HonoreDB comments on Formalizing Value Extrapolation

HonoreDB 26 Apr 2012 3:59 UTC
3 points
I’m slightly worried that even formally specifying an “idealized and unbounded computer” will turn out to be Oracle-AI-complete. We don’t need to worry about it converting something valuable into computronium, but we do need to ensure that it interacts with the simulated human(s) in a friendly way. We need to ensure that it doesn’t modify the human to simplify the process of explaining something. The simulated human needs to be able to control what kinds of minds the computer creates in the process of thinking (we may not care, but the human would). And the computer should certainly not hack its way out of the hypothetical via being thought about by the FAI.

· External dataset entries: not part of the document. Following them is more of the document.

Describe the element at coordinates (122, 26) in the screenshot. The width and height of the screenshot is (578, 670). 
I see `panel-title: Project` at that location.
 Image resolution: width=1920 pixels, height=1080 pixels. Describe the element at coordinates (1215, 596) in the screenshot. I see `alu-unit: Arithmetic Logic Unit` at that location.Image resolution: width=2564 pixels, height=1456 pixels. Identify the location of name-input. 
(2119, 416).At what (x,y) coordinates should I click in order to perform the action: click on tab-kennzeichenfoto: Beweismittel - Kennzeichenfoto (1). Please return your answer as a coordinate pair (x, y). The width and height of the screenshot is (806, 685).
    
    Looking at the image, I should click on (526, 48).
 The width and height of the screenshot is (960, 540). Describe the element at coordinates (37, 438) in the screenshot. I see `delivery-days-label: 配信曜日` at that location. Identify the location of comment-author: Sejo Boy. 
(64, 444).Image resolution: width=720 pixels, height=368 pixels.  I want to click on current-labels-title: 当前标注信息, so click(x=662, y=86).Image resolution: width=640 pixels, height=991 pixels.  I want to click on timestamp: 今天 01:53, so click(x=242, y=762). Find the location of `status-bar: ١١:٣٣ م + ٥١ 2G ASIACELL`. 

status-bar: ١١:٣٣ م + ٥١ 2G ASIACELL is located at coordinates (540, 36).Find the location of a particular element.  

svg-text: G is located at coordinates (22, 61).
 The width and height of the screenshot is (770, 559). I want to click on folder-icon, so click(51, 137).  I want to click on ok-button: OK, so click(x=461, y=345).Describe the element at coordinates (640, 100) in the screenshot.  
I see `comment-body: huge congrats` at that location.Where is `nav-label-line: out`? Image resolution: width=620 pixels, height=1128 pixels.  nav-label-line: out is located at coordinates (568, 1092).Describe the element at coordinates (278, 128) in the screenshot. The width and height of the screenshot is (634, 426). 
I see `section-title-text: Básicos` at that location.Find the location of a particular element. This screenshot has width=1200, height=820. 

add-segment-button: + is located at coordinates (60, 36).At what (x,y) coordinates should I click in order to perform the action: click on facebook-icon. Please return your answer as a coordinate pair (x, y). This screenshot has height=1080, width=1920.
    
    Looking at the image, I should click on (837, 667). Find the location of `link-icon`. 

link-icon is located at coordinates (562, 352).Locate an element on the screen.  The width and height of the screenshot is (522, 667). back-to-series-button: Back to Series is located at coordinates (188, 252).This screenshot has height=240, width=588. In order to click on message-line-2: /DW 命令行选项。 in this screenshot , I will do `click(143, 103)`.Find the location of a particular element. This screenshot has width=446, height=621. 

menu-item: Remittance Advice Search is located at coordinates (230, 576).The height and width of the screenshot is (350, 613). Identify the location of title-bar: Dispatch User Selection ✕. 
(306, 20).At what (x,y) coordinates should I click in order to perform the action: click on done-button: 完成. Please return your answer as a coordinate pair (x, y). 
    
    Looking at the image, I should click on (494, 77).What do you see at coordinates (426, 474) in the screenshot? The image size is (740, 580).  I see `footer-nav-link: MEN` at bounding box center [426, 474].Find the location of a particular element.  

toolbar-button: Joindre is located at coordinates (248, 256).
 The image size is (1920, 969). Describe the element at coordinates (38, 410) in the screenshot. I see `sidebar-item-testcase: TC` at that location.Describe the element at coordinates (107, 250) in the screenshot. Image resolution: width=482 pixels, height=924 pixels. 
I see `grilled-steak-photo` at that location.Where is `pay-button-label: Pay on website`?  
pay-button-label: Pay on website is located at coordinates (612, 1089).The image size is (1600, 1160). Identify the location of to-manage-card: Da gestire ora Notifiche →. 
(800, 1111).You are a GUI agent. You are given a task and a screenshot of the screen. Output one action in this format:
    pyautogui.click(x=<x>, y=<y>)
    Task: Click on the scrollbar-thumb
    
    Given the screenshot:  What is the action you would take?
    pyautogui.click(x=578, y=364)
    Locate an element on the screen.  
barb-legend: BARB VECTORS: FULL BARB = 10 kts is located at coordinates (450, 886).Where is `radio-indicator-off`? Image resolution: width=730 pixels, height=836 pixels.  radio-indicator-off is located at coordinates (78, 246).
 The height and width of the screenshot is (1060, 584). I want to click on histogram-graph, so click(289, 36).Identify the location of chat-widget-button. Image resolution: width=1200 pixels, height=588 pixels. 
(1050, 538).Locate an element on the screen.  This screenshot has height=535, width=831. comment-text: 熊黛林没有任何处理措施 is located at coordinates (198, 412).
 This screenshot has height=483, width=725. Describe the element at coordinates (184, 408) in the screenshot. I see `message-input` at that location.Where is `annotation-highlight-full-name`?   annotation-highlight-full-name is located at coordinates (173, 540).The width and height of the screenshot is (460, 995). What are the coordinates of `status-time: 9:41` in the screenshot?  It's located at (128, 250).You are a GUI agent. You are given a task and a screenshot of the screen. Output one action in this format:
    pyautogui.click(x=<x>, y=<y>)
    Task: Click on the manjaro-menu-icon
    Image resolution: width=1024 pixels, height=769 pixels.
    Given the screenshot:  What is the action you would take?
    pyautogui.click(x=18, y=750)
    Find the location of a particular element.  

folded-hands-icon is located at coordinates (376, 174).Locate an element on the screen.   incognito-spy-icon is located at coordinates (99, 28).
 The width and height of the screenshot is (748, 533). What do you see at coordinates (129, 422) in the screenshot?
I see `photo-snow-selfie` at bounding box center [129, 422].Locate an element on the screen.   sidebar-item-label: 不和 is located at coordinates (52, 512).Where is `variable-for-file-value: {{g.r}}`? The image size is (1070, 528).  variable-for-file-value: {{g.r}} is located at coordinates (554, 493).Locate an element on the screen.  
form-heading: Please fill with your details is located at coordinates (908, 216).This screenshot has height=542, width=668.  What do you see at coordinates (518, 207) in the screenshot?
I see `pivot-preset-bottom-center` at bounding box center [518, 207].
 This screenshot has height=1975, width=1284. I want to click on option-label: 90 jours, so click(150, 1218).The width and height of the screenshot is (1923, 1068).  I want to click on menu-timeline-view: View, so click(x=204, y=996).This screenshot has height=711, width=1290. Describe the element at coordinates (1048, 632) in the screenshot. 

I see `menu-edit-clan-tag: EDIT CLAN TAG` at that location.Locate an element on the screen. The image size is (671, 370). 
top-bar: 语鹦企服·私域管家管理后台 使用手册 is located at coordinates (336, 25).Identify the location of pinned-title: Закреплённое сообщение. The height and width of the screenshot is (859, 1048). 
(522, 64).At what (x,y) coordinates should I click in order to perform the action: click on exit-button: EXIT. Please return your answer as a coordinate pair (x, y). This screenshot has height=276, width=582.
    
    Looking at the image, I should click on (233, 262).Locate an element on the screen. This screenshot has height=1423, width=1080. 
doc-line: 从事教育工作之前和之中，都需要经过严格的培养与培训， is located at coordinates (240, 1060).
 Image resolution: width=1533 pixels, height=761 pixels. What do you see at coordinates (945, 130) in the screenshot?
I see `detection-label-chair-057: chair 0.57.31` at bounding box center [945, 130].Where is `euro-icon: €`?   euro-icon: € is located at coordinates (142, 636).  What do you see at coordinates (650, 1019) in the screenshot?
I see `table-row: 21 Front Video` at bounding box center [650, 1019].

- paulfchristiano 26 Apr 2012 5:06 UTC
  9 points
  Parent
  We are trying to formally specify the input-output behavior of an idealized computer, running some simple program. The mathematical definition of a Turing machine with an input tape would suffice, as would a formal specification of a version of Python running with unlimited memory.
  - HonoreDB 26 Apr 2012 15:32 UTC
    3 points
    Parent
    Okay, I see that that’s what you’re saying. The assumption then (which seems reasonable but needs to be proven?) is that the simulated humans, given infinite resources, would either solve Oracle AI [edit: without accidentally creating uFAI first, I mean] or just learn how to do stuff like create universes themselves.
    
    There is still the issue that a hypothetical human with access to infinite computing power would not want to create or observe hellworlds. We here in the real world don’t care, but the hypothetical human would. So I don’t think your specific idea for brute-force creating an Earth simulation would work, because no moral human would do it.